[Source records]
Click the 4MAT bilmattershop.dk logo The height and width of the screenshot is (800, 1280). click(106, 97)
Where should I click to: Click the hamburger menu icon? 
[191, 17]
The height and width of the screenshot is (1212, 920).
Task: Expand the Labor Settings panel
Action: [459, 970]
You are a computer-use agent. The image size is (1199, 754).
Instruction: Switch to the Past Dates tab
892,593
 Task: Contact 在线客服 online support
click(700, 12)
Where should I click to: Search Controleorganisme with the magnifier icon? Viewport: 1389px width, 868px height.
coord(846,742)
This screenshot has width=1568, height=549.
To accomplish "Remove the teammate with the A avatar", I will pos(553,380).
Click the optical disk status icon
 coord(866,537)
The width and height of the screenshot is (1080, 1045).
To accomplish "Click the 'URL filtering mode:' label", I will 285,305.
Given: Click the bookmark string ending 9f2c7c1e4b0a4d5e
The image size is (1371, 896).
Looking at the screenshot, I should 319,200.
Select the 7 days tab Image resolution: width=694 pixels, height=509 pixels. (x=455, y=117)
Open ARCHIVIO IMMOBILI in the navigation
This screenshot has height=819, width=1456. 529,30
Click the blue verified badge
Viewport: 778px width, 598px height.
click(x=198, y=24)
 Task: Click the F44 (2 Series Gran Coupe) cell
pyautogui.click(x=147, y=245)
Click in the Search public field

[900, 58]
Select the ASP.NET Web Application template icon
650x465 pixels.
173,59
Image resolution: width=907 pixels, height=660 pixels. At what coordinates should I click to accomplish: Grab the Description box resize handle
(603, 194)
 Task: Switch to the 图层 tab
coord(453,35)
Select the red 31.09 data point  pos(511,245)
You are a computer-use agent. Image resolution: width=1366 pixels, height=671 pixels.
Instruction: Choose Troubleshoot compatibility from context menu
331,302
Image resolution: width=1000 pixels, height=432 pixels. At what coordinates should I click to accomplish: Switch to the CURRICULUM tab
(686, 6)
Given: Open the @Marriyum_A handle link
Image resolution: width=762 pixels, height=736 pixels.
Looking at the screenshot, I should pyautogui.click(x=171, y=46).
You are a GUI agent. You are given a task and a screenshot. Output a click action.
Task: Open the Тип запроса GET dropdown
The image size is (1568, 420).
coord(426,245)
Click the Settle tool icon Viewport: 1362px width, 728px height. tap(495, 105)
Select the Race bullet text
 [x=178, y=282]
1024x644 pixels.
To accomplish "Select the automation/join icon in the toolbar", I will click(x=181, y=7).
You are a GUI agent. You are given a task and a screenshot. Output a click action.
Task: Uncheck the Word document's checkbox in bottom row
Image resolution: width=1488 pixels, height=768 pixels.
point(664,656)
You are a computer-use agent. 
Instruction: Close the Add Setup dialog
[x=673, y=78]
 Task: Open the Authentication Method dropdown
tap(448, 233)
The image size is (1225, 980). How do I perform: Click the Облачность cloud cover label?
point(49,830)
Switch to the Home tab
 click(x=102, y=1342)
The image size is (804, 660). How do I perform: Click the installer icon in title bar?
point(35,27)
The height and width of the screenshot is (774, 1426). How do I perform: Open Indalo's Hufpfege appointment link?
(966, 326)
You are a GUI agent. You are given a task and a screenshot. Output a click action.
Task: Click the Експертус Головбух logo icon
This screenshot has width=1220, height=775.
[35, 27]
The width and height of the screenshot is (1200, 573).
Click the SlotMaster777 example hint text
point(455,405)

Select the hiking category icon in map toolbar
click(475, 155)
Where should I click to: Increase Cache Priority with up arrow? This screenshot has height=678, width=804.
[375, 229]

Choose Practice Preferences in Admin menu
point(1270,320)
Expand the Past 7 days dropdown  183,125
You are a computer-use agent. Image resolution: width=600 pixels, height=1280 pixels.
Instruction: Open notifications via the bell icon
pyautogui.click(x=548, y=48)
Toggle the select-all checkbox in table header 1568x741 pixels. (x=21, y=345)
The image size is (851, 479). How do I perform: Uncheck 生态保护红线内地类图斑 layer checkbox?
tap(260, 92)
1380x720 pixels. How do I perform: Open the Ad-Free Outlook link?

WHAT THIS TASK INVOLVES >>
Every entry above needs to be duplicated exactly.

ANSWER TO THE PROBLEM >>
Click the 4MAT bilmattershop.dk logo The height and width of the screenshot is (800, 1280). click(106, 97)
Where should I click to: Click the hamburger menu icon? 
[191, 17]
The height and width of the screenshot is (1212, 920).
Task: Expand the Labor Settings panel
Action: [459, 970]
You are a computer-use agent. The image size is (1199, 754).
Instruction: Switch to the Past Dates tab
892,593
 Task: Contact 在线客服 online support
click(700, 12)
Where should I click to: Search Controleorganisme with the magnifier icon? Viewport: 1389px width, 868px height.
coord(846,742)
This screenshot has width=1568, height=549.
To accomplish "Remove the teammate with the A avatar", I will pos(553,380).
Click the optical disk status icon
 coord(866,537)
The width and height of the screenshot is (1080, 1045).
To accomplish "Click the 'URL filtering mode:' label", I will 285,305.
Given: Click the bookmark string ending 9f2c7c1e4b0a4d5e
The image size is (1371, 896).
Looking at the screenshot, I should 319,200.
Select the 7 days tab Image resolution: width=694 pixels, height=509 pixels. (x=455, y=117)
Open ARCHIVIO IMMOBILI in the navigation
This screenshot has height=819, width=1456. 529,30
Click the blue verified badge
Viewport: 778px width, 598px height.
click(x=198, y=24)
 Task: Click the F44 (2 Series Gran Coupe) cell
pyautogui.click(x=147, y=245)
Click in the Search public field

[900, 58]
Select the ASP.NET Web Application template icon
650x465 pixels.
173,59
Image resolution: width=907 pixels, height=660 pixels. At what coordinates should I click to accomplish: Grab the Description box resize handle
(603, 194)
 Task: Switch to the 图层 tab
coord(453,35)
Select the red 31.09 data point  pos(511,245)
You are a computer-use agent. Image resolution: width=1366 pixels, height=671 pixels.
Instruction: Choose Troubleshoot compatibility from context menu
331,302
Image resolution: width=1000 pixels, height=432 pixels. At what coordinates should I click to accomplish: Switch to the CURRICULUM tab
(686, 6)
Given: Open the @Marriyum_A handle link
Image resolution: width=762 pixels, height=736 pixels.
Looking at the screenshot, I should pyautogui.click(x=171, y=46).
You are a GUI agent. You are given a task and a screenshot. Output a click action.
Task: Open the Тип запроса GET dropdown
The image size is (1568, 420).
coord(426,245)
Click the Settle tool icon Viewport: 1362px width, 728px height. tap(495, 105)
Select the Race bullet text
 [x=178, y=282]
1024x644 pixels.
To accomplish "Select the automation/join icon in the toolbar", I will click(x=181, y=7).
You are a GUI agent. You are given a task and a screenshot. Output a click action.
Task: Uncheck the Word document's checkbox in bottom row
Image resolution: width=1488 pixels, height=768 pixels.
point(664,656)
You are a computer-use agent. 
Instruction: Close the Add Setup dialog
[x=673, y=78]
 Task: Open the Authentication Method dropdown
tap(448, 233)
The image size is (1225, 980). How do I perform: Click the Облачность cloud cover label?
point(49,830)
Switch to the Home tab
 click(x=102, y=1342)
The image size is (804, 660). How do I perform: Click the installer icon in title bar?
point(35,27)
The height and width of the screenshot is (774, 1426). How do I perform: Open Indalo's Hufpfege appointment link?
(966, 326)
You are a GUI agent. You are given a task and a screenshot. Output a click action.
Task: Click the Експертус Головбух logo icon
This screenshot has width=1220, height=775.
[35, 27]
The width and height of the screenshot is (1200, 573).
Click the SlotMaster777 example hint text
point(455,405)

Select the hiking category icon in map toolbar
click(475, 155)
Where should I click to: Increase Cache Priority with up arrow? This screenshot has height=678, width=804.
[375, 229]

Choose Practice Preferences in Admin menu
point(1270,320)
Expand the Past 7 days dropdown  183,125
You are a computer-use agent. Image resolution: width=600 pixels, height=1280 pixels.
Instruction: Open notifications via the bell icon
pyautogui.click(x=548, y=48)
Toggle the select-all checkbox in table header 1568x741 pixels. (x=21, y=345)
The image size is (851, 479). How do I perform: Uncheck 生态保护红线内地类图斑 layer checkbox?
tap(260, 92)
1380x720 pixels. How do I perform: Open the Ad-Free Outlook link?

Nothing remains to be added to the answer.